## What is needed
Reproduce verbatim the stretch of the listing below from the line containing "Task: Tap the #STEEMLove hashtag" through the line containing "pyautogui.click(x=816, y=253)", both included, and leave the pictures out of your answer.
= = =
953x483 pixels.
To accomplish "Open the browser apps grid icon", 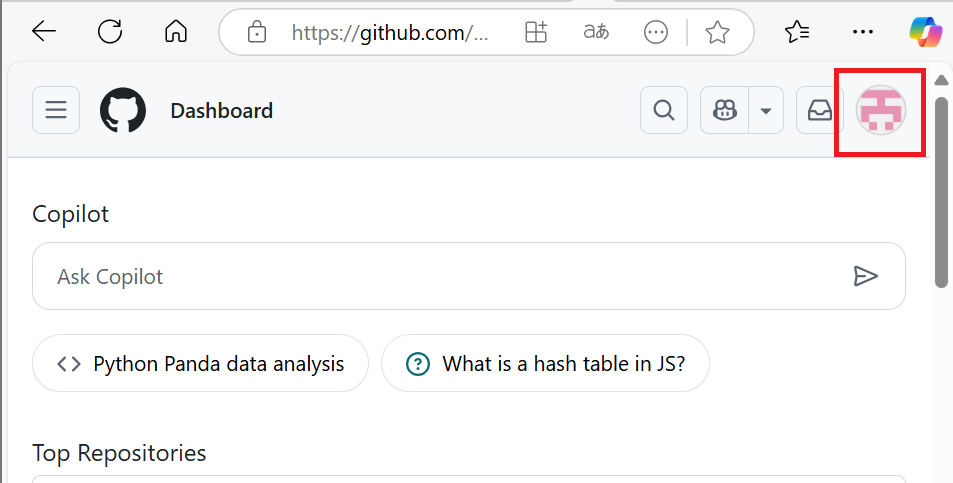I will [x=536, y=32].
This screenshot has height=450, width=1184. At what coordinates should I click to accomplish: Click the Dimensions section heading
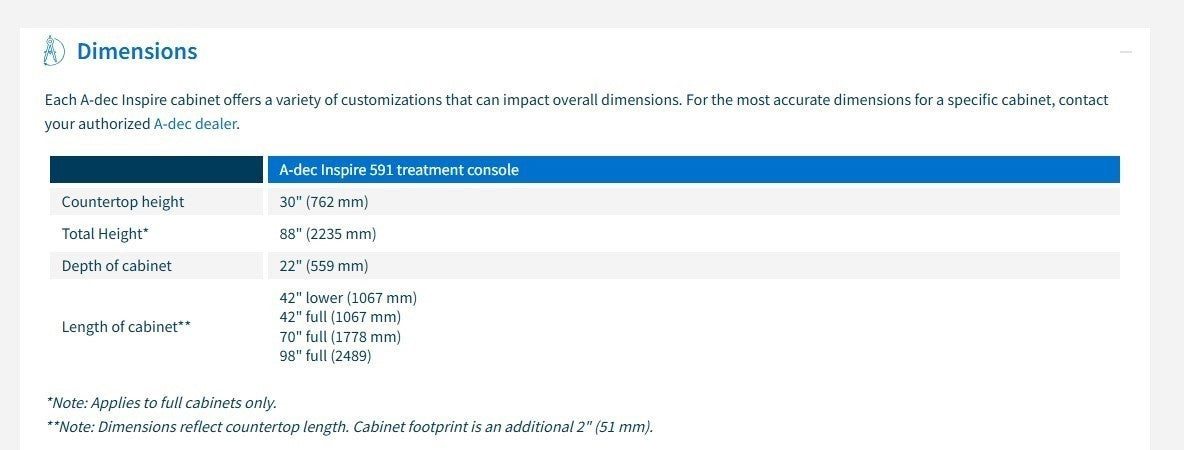pyautogui.click(x=137, y=51)
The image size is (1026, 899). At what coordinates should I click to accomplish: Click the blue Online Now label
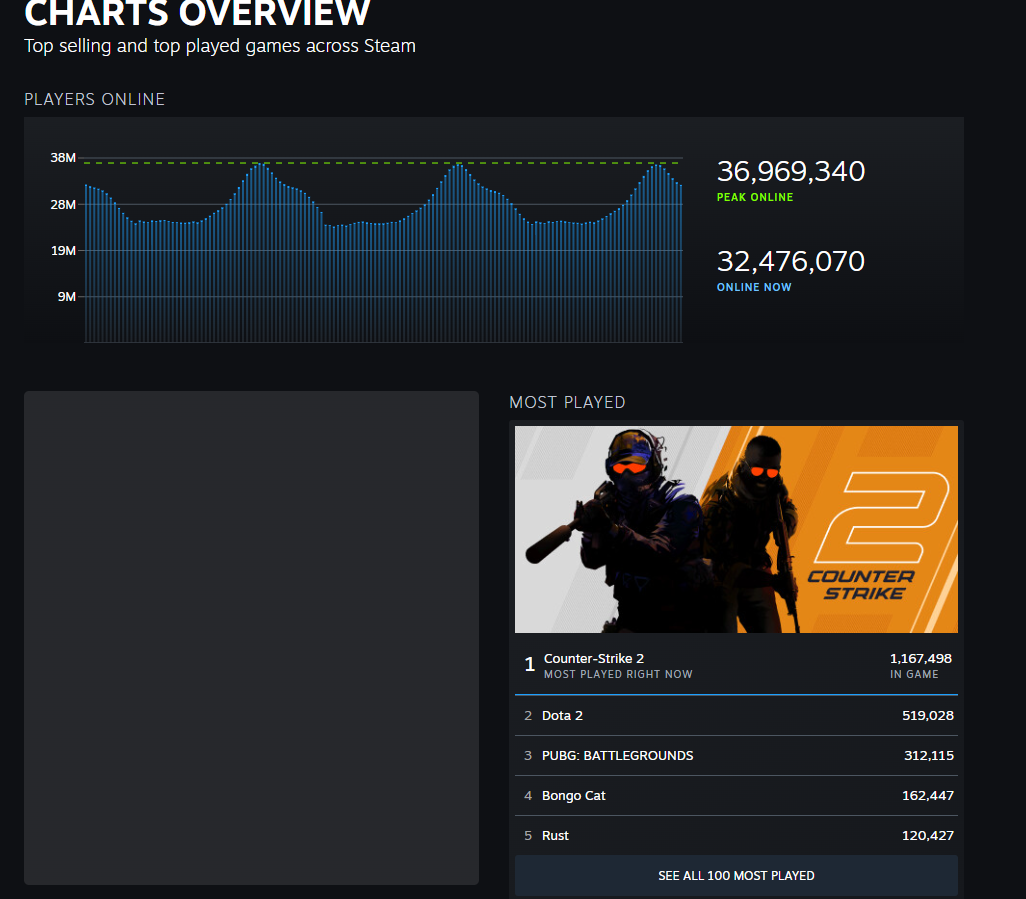[753, 287]
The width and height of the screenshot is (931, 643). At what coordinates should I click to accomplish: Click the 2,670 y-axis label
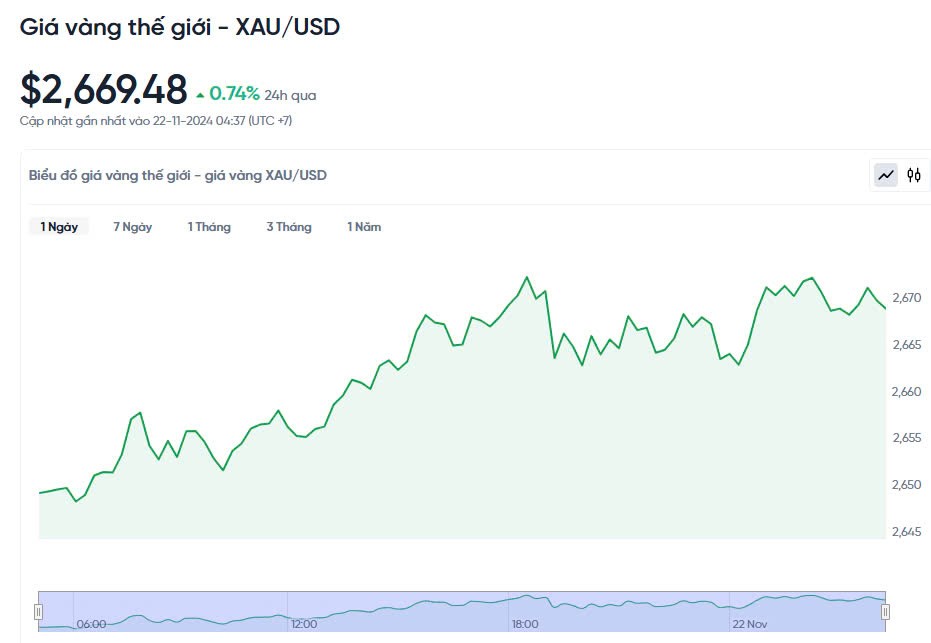pos(906,298)
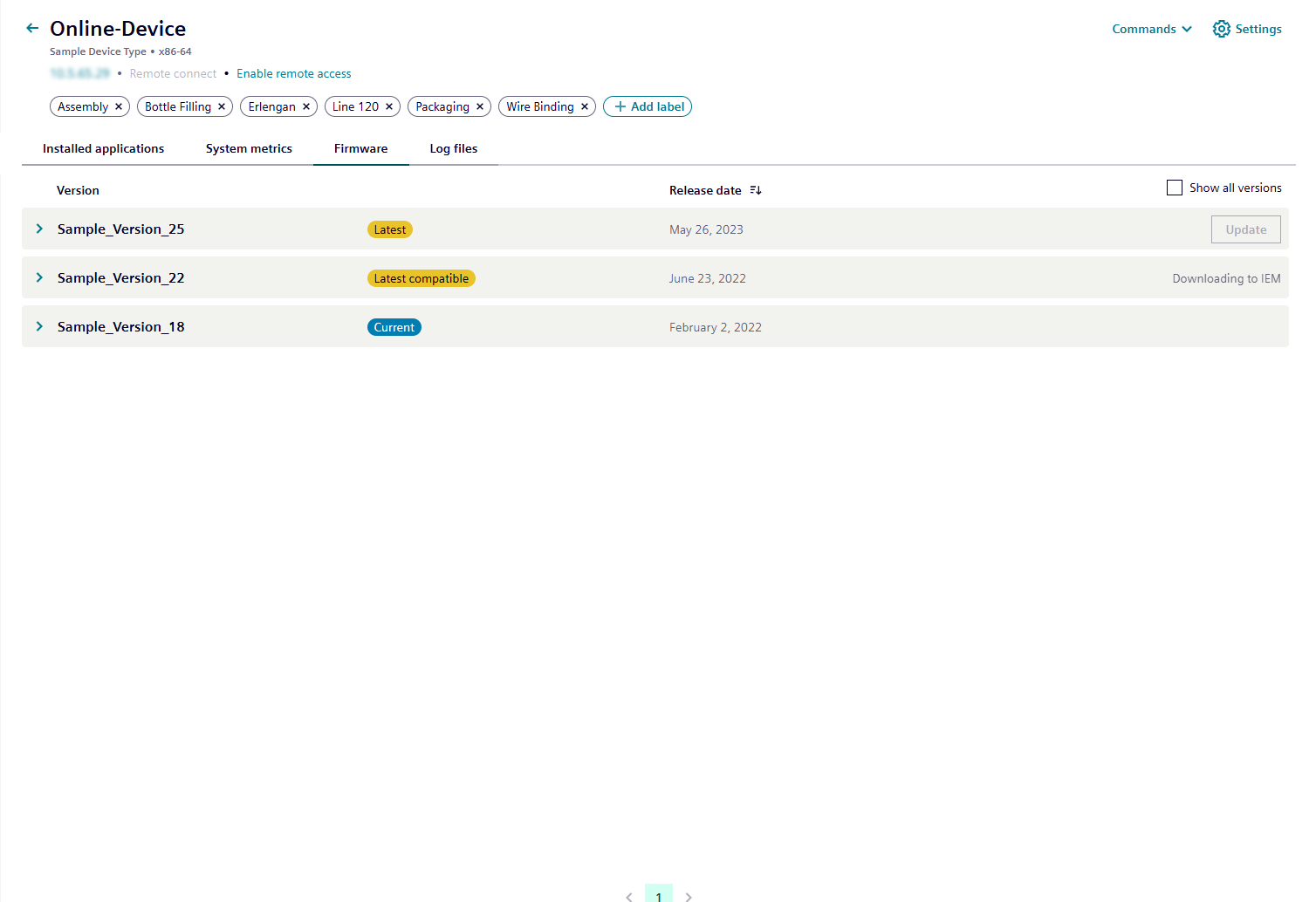This screenshot has height=902, width=1316.
Task: Expand the Sample_Version_22 row
Action: pos(39,277)
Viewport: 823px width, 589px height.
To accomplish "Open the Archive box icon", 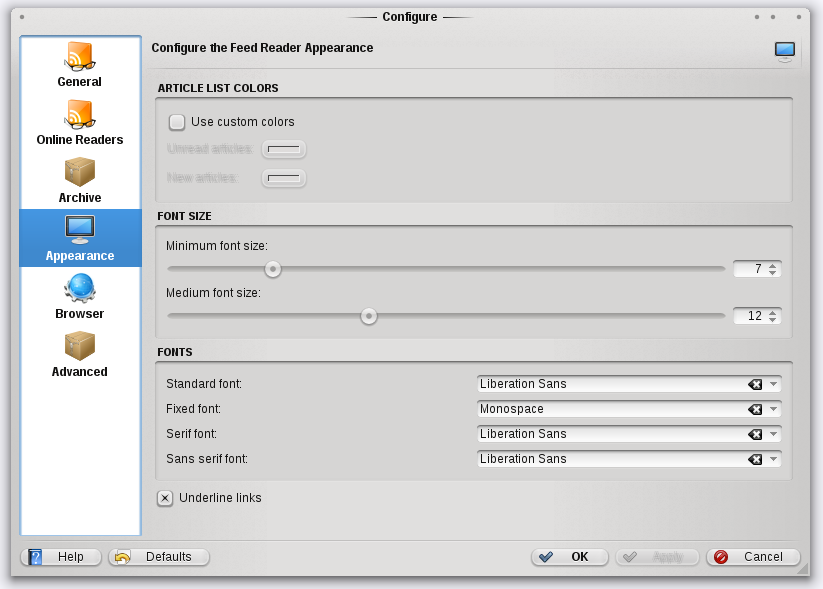I will pos(80,173).
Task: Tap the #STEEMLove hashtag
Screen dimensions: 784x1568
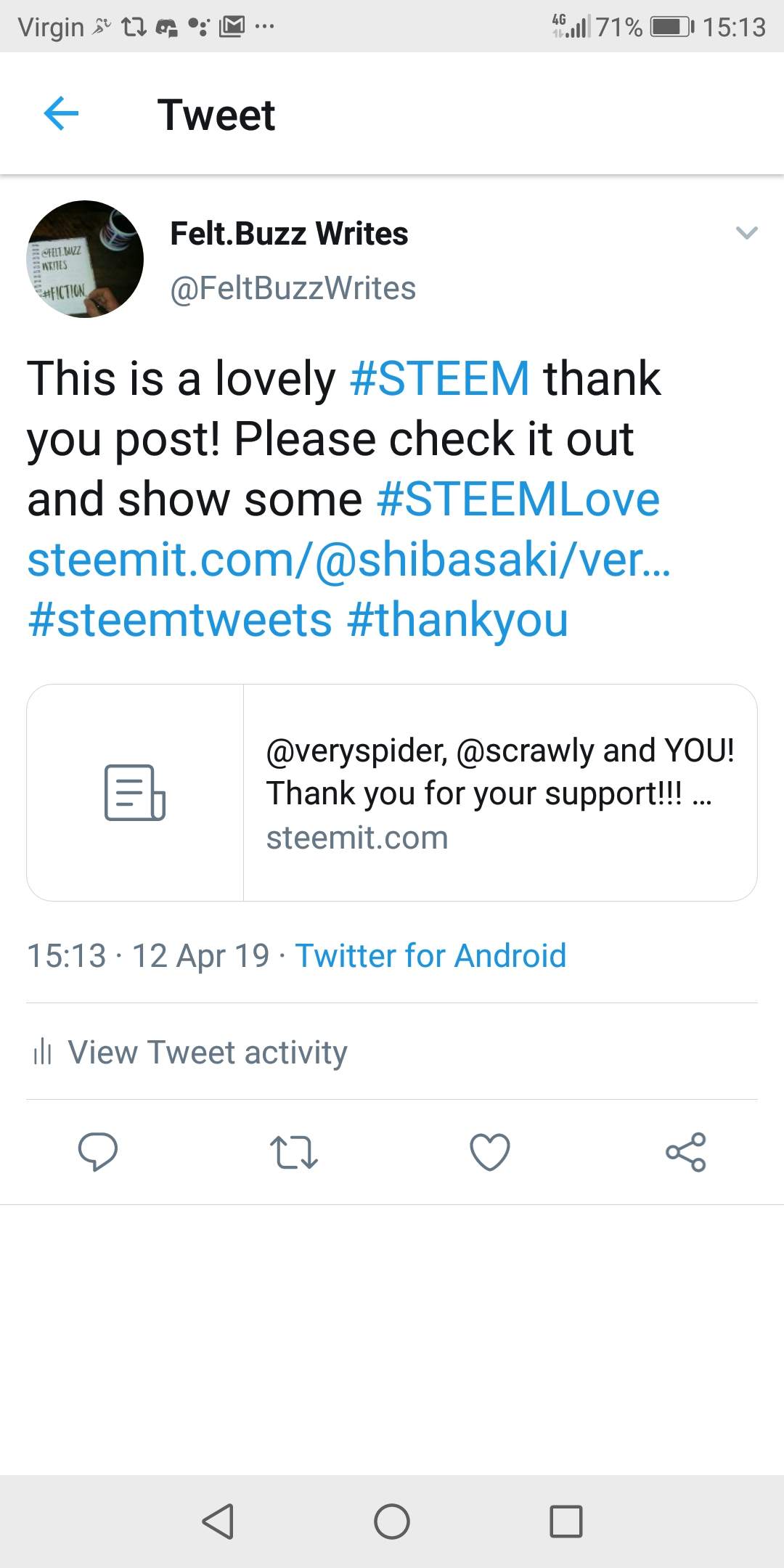Action: pos(518,499)
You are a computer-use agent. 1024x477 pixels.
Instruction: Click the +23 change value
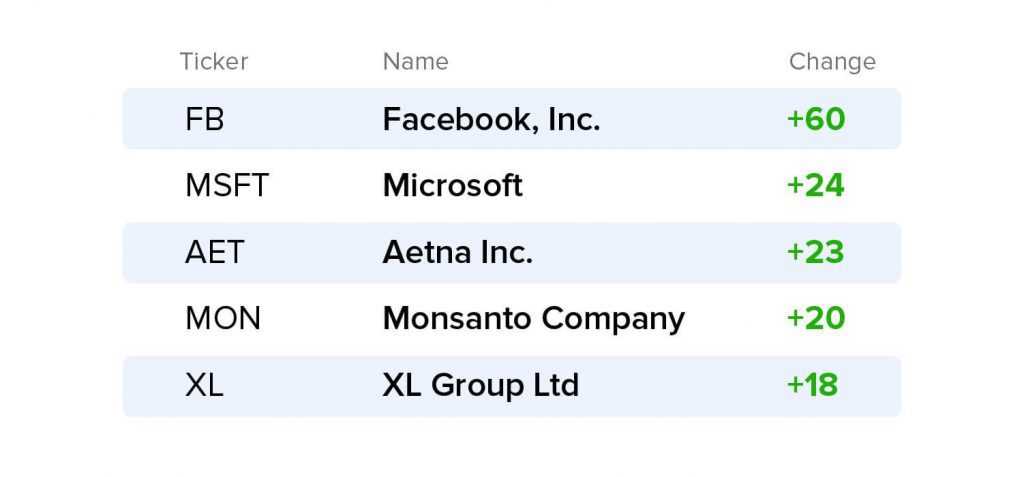pyautogui.click(x=816, y=253)
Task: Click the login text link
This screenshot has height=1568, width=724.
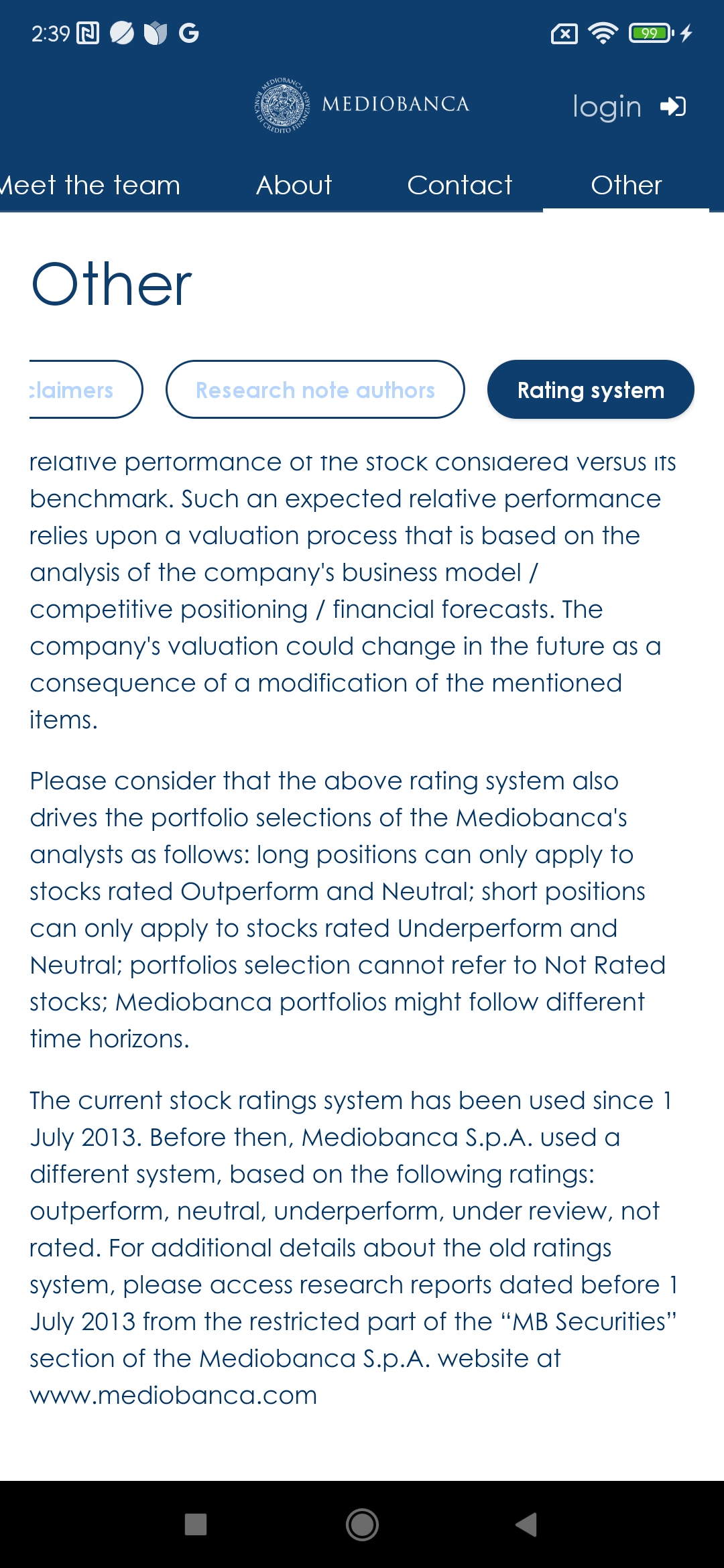Action: (x=607, y=107)
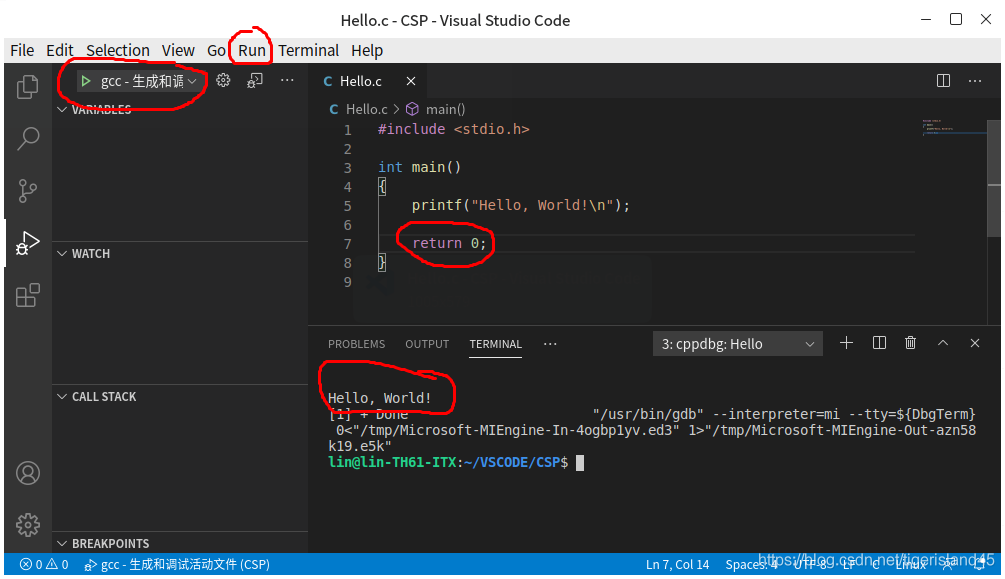Screen dimensions: 1005x579
Task: Start debugging with the green play button
Action: [x=86, y=81]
= = =
## Answer to this task
Task: Tap the #STEEMLove hashtag
Screen dimensions: 784x1568
Action: pos(518,499)
You are a computer-use agent. 1024x477 pixels.
Instruction: Click the +23 change value
pyautogui.click(x=816, y=253)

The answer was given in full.